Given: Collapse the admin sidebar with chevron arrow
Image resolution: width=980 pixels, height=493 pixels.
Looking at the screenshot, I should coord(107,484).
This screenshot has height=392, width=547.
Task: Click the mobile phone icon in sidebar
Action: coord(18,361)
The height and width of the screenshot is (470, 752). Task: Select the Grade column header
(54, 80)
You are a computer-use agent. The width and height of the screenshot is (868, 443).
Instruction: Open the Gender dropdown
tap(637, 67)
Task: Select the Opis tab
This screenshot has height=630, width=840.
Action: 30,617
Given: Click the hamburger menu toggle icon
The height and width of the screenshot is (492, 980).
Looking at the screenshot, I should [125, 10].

______________________________

> [INSTRUCTIONS FOR THE TASK]:
Using the entries above, state the number of lines that include "Given". Add nothing else.

> [PROBLEM SOLUTION]:
2